Auto-suggest helps you quickly narrow down your search results by suggesting possible matches as you type.

Showing results for

- Home
- /
- Analytics
- /
- Stat Procs
- /
- Obtaining the fitted values of main effects and interactions in PROC G...

- RSS Feed
- Mark Topic as New
- Mark Topic as Read
- Float this Topic for Current User
- Bookmark
- Subscribe
- Mute
- Printer Friendly Page

🔒 This topic is **solved** and **locked**.
Need further help from the community? Please
sign in and ask a **new** question.

- Mark as New
- Bookmark
- Subscribe
- Mute
- RSS Feed
- Permalink
- Report Inappropriate Content

Posted 02-08-2019 06:33 PM
(1327 views)

In short, I need to decompose the fitted values obtained from ANOVA into components corresponding to each term in ANOVA statement. This problem appears trivial, but it becomes tricky when GLM coding is used for the design matrix. Let's take a balanced 2*2 ANOVA with 2 observations per cell.

Y = A + B + A*B

GLM coding produces 8*9 design matrix:

Intercept – column 0

Main effect of A – columns 1-2

Main effect of B – columns 3-4

Interaction – columns 5-8

The estimated coefficients, b, look like (4 estimable parameters, as expected):

b0 b1 b2 b3 b4 b5 b6 b7 b8

5.5 -0.915 0 1.15 0 -0.36 0 0 0

Let's take the covariate pattern:

1 1 0 1 0 1 0 0 0

for which the fitted value is 5.375. One could say that it's decomposed as

5.375 = 5.5 (Int) - 0.915 (A main effect) + 1.15 (B main effect) - 0.36 (A*B interaction)

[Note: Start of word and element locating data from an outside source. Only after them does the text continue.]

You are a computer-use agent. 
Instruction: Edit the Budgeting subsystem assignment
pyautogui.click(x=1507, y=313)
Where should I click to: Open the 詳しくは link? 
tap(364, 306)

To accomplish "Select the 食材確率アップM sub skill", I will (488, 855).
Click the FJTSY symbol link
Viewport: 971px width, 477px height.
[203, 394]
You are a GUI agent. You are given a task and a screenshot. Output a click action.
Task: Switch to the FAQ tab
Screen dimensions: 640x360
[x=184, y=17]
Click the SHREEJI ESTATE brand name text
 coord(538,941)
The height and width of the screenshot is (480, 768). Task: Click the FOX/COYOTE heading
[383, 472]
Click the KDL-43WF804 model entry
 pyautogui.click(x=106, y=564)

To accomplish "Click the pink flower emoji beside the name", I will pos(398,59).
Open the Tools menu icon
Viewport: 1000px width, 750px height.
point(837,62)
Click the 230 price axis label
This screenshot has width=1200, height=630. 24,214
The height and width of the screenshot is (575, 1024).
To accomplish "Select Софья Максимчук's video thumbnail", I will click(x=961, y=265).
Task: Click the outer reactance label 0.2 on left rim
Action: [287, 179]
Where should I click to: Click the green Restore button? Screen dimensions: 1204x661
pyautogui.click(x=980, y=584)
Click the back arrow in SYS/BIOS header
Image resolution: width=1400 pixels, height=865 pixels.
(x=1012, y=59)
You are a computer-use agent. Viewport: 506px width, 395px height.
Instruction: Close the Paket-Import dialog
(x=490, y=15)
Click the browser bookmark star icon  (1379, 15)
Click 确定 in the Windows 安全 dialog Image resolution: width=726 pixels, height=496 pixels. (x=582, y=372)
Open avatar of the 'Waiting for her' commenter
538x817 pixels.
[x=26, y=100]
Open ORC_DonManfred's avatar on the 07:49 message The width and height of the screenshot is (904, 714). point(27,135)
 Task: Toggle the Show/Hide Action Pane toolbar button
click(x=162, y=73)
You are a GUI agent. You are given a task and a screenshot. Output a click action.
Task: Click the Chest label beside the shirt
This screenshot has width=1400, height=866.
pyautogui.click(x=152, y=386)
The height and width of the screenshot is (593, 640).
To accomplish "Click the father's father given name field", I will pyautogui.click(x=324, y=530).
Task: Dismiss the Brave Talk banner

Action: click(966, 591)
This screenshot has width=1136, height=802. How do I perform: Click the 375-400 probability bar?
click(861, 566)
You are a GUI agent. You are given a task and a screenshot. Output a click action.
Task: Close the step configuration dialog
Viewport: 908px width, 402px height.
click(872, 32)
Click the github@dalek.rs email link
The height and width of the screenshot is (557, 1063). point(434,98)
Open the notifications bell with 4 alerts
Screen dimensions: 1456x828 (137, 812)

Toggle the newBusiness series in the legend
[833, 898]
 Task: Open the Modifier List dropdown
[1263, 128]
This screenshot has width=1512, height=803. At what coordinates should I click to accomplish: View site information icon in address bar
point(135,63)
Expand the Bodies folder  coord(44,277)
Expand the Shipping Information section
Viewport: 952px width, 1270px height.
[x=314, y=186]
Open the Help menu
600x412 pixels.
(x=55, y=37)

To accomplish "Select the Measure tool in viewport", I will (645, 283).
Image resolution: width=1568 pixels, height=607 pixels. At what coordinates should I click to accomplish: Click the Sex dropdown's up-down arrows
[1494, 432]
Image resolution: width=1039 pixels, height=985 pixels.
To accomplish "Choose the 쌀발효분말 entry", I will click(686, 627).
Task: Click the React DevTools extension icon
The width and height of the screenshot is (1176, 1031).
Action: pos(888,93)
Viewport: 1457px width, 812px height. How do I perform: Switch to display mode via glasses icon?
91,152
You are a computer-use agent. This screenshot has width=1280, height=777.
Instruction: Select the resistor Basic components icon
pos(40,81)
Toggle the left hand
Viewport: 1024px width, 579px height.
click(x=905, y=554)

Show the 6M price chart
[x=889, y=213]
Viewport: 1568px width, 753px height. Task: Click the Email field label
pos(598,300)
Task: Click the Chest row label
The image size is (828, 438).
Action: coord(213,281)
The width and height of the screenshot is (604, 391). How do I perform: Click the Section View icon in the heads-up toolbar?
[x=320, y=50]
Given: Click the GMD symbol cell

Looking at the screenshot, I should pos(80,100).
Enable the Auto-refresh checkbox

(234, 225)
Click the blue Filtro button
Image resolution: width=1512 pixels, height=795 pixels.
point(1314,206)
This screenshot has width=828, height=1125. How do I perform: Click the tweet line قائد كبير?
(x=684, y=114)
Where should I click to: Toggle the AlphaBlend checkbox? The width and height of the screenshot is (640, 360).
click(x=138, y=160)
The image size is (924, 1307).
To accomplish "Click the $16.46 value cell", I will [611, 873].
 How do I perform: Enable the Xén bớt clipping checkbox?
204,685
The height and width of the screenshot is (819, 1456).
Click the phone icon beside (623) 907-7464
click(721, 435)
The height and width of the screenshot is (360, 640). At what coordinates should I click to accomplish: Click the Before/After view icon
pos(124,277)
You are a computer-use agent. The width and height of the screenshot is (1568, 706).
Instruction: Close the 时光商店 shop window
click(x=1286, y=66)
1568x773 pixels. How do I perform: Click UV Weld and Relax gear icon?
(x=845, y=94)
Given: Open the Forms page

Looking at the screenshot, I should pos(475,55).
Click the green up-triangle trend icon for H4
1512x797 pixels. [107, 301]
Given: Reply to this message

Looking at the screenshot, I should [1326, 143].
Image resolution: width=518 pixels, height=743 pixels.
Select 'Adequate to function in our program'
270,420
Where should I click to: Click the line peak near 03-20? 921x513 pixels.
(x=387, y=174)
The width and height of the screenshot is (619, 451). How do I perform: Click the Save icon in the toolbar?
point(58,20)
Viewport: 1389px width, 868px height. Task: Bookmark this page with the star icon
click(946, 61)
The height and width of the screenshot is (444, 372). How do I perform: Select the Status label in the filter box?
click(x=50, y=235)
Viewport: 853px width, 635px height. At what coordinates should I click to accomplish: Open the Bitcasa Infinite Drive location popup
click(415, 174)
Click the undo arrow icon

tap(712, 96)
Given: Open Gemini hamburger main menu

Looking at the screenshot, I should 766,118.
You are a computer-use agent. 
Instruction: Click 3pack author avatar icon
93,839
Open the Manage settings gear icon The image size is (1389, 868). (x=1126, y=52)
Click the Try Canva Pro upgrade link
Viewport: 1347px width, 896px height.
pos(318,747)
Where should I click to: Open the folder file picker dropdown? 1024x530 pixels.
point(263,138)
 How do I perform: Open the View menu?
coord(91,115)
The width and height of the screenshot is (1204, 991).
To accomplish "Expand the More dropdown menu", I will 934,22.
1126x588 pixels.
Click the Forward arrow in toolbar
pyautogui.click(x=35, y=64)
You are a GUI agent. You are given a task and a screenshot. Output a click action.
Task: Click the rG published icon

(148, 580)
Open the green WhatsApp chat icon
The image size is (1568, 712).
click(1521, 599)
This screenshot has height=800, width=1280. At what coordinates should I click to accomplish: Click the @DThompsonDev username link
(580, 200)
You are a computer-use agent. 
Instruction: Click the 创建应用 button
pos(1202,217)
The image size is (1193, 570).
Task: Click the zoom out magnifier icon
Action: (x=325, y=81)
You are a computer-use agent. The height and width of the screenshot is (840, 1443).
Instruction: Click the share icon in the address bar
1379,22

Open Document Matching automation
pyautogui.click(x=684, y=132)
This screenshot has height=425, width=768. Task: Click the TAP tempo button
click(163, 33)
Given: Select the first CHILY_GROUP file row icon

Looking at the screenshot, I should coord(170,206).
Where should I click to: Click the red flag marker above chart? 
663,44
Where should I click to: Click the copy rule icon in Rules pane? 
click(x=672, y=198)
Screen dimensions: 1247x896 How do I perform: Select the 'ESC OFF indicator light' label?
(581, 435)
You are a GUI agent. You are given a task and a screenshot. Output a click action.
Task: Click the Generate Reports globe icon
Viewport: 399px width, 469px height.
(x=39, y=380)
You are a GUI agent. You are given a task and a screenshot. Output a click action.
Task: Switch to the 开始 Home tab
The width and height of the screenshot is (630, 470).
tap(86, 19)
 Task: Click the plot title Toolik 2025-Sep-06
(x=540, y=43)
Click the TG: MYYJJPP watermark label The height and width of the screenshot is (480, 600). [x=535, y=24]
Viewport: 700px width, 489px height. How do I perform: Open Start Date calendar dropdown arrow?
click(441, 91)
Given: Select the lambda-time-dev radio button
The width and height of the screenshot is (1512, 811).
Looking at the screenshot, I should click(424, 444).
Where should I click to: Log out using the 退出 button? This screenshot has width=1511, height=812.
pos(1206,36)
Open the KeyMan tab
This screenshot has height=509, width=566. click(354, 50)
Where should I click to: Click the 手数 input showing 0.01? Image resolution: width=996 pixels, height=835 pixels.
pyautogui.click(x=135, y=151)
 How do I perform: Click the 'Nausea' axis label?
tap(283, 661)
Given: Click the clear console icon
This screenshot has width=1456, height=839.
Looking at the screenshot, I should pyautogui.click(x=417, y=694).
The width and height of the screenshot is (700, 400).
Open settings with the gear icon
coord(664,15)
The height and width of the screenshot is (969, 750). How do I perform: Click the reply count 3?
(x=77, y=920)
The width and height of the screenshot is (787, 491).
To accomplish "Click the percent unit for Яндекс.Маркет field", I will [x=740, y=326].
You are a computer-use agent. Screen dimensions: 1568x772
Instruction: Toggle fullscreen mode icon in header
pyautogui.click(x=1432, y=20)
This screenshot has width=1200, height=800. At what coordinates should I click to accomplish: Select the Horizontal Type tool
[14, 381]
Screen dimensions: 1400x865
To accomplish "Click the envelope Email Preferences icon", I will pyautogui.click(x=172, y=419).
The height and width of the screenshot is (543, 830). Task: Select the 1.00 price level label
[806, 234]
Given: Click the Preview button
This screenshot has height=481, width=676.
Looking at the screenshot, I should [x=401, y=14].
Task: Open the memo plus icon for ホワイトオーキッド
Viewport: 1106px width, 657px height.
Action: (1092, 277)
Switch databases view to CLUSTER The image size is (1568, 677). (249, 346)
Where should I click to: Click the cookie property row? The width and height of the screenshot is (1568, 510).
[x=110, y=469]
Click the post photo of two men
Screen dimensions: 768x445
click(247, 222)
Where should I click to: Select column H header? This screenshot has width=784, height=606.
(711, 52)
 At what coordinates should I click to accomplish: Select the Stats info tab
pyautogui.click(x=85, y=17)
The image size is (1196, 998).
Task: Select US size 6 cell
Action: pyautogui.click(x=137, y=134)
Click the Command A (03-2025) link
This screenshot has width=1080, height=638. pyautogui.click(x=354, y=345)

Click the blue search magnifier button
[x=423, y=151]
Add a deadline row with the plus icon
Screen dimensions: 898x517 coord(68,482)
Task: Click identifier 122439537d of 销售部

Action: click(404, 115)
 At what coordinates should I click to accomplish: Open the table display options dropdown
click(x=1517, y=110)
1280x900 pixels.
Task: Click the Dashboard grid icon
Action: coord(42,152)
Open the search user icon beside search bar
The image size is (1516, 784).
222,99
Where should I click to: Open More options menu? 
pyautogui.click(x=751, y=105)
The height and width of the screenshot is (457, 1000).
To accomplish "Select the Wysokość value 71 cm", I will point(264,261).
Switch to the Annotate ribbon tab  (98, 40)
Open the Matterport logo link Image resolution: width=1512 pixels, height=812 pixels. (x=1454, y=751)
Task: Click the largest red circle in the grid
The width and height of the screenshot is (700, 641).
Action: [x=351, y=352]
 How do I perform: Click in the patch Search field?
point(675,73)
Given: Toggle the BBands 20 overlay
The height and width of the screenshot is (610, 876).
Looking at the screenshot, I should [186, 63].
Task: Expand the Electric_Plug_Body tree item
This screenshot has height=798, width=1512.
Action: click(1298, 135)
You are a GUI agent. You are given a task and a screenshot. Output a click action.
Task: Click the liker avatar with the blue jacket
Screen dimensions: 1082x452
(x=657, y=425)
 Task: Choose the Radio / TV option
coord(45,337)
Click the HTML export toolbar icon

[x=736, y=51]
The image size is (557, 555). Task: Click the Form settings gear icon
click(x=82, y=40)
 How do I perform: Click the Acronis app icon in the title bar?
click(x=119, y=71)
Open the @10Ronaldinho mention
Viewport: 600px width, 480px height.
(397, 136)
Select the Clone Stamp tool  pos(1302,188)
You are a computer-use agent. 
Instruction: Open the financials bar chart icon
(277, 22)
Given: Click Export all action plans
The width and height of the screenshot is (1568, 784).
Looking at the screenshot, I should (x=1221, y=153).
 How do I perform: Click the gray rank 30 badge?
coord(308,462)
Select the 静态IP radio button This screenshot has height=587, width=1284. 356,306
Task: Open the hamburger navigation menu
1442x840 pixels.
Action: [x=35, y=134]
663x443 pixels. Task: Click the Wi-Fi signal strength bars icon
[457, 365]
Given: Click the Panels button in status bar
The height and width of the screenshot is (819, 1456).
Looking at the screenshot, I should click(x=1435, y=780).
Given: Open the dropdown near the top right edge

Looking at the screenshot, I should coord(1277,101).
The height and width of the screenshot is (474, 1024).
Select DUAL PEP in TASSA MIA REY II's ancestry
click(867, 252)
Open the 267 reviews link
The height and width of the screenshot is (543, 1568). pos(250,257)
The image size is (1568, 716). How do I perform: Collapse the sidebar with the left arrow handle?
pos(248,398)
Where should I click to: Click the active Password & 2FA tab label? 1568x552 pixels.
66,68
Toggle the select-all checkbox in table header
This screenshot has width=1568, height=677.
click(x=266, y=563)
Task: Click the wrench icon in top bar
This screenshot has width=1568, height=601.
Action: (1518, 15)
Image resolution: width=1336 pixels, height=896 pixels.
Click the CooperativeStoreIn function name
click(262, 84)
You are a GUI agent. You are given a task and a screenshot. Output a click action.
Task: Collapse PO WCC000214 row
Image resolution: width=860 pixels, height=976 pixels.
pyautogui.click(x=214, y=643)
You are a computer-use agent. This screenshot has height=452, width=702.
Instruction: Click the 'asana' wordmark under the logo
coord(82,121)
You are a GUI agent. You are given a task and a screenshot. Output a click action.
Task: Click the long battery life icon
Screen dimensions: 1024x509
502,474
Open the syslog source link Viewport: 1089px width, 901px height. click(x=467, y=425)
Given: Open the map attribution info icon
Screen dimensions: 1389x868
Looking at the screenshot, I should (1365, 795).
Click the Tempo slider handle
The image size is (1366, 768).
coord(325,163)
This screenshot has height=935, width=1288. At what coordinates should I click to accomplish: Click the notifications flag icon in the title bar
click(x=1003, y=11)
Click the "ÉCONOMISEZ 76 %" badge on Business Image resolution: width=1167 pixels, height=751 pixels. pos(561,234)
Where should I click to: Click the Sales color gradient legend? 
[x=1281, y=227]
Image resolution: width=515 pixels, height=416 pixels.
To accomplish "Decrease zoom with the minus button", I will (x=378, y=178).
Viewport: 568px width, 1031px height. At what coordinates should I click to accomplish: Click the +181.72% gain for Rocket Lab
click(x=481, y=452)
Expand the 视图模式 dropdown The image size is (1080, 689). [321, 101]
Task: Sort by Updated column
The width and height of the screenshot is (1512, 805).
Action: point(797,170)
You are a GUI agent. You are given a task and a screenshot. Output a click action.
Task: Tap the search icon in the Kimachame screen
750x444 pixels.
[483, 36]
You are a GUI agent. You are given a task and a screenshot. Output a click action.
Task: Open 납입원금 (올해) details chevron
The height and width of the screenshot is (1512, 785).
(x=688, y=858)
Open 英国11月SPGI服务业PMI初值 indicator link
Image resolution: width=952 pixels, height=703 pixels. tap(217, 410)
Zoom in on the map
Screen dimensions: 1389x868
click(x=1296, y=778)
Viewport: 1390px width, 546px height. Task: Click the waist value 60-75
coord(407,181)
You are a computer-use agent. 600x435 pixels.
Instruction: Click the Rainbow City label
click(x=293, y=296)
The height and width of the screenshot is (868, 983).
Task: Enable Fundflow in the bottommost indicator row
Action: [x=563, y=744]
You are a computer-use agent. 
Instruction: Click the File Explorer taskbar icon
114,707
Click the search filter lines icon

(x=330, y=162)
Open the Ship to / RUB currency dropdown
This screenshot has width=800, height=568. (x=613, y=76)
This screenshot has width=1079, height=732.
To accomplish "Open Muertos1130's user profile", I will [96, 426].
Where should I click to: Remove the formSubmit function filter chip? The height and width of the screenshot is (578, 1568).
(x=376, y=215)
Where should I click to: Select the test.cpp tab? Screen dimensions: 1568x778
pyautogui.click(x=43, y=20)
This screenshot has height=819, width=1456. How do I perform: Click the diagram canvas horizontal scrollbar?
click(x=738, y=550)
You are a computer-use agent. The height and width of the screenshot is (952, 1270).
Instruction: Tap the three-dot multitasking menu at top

but that's not the case. The linear restrictions for Type III hypotheses to test the significance of the two main effects and interactions are created as specified here. In particular, to test

H0: Main effect of A = 0,

we test whether k′b where k is (defined up to a multiple):

0 0.894427 -0.894427 0 0 0.447214 0.447214 -0.447214 -0.447214

That shows that, for the given covariate pattern, the point estimate of A main effect depends on both b1 and b5, not just b1.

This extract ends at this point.